Penelitian ini dilakukan untuk mengetahui gambaran sumber stres dan cara menanggulangi stres yang dialami ibu dewasa muda yang memiliki anak autis di Jakarta.
Gambar 2.1 Kerangka Berpikir
Sumber-sumber stres mengacu pada teori Sarafino (2006), dan cara menanggulangi stres mengacu pada teori Lazarus & Folkman.

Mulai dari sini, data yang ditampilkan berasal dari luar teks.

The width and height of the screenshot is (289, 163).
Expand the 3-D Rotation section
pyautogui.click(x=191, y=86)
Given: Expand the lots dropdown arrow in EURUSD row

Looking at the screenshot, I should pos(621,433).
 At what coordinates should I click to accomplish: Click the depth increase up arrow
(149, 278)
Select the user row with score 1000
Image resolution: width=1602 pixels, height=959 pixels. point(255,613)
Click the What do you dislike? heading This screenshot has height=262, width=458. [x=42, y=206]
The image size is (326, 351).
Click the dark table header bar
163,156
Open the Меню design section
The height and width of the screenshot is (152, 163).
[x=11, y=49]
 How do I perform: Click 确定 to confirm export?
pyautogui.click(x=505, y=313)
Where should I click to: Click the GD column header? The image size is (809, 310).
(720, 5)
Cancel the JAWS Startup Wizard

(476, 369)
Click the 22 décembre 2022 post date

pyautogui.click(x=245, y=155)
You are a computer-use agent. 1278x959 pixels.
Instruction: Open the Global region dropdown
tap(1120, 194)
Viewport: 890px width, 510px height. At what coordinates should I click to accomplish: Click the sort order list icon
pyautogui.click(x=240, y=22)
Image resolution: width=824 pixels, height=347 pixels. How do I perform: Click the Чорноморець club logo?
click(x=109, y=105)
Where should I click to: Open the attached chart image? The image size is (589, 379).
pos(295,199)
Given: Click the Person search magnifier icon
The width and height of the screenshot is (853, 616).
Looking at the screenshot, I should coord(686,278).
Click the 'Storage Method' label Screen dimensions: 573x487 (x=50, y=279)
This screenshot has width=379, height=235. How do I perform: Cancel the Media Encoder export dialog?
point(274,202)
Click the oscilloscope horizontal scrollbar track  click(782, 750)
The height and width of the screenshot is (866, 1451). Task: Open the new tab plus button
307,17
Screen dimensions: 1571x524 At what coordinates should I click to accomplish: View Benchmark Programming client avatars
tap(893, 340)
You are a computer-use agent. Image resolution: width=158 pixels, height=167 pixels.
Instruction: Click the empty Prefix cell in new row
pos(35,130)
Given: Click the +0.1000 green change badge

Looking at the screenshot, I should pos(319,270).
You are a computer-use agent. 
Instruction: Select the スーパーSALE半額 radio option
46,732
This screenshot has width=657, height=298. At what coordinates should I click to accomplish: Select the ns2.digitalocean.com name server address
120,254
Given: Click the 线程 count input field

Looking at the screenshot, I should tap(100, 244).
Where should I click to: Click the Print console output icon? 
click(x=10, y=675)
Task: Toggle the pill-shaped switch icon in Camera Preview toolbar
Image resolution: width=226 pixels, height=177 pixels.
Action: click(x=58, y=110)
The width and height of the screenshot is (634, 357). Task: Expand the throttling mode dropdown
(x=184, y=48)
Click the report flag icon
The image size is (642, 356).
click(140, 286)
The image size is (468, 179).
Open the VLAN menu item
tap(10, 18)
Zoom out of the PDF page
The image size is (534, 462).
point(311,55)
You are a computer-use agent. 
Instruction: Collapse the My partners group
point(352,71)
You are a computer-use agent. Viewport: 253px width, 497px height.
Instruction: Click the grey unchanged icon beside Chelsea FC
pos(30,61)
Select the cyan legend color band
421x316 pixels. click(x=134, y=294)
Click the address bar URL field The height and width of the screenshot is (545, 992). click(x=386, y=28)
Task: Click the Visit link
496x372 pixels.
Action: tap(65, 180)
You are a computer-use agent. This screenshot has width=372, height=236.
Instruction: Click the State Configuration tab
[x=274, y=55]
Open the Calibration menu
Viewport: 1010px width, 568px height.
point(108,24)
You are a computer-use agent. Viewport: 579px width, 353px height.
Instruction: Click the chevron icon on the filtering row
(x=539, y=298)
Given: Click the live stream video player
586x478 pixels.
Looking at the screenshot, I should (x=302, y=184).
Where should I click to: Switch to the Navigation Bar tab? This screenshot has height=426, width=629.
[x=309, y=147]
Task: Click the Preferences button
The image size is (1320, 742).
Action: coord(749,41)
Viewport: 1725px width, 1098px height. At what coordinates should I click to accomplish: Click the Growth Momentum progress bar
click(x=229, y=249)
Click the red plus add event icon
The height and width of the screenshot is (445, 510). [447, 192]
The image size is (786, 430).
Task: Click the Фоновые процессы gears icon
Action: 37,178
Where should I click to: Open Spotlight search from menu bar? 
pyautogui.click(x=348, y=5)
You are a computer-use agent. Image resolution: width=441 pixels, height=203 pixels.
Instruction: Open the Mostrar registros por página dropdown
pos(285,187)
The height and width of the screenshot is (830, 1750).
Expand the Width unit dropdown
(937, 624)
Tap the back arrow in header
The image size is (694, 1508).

22 Autis atau gangguan autistik adalah salah satu gangguan terparah di masa kanak-kanak (Nevid, Rathus & Greene, 2005). Nevid, Rathus & Greene (2005) juga mengatakan bahwa gangguan autis merupakan gangguan yang bersifat kronis dan seumur hidup. Tidak mudah bagi orang tua untuk dapat menerima ketika pertama kali mengetahui bahwa anaknya mengalami gangguan autis. Memiliki anak autis dapat menyebabkan stres tersendiri bagi seorang ibu. Kira (2004) mengatakan bahwa ketika orang tua melihat balita dan anak-anak lain berkembang berbeda dengan anaknya, maka mereka akan mulai cemas. Selain itu, Fisman dkk (dalam Ericzon, 2005) juga mengatakan bahwa ibu dengan anak ASD dilaporkan memiliki tingkat stres yang lebih tinggi dan kemampuan pengasuhan yang lebih rendah dibandingkan ibu dari anak-anak normal. Stres adalah reaksi alami tubuh untuk mempertahankan diri dari tekanan secara psikis (Wijono, 2006). Stres yang dialami seseorang dapat bersumber darimana saja. Sarafino (2006) membagi sumber stres menjadi tiga yaitu dari diri sendiri, keluarga serta komunitas dan masyarakat. Untuk mengatasi stres yang ada, maka diperlukan strategi untuk menanggulangi stres yang tepat. Lazarus & Folkman (1984) menjelaskan bahwa cara menanggulangi stres adalah upaya merubah kognitif dan perilaku secara terus-menerus untuk mengelola tuntutan eksternal tertentu yang dinilai meningkat atau melebihi kemampuan seseorang. Cara menanggulanginya dapat dilakukan dengan cara yaitu emotion focused coping dan problem focused coping.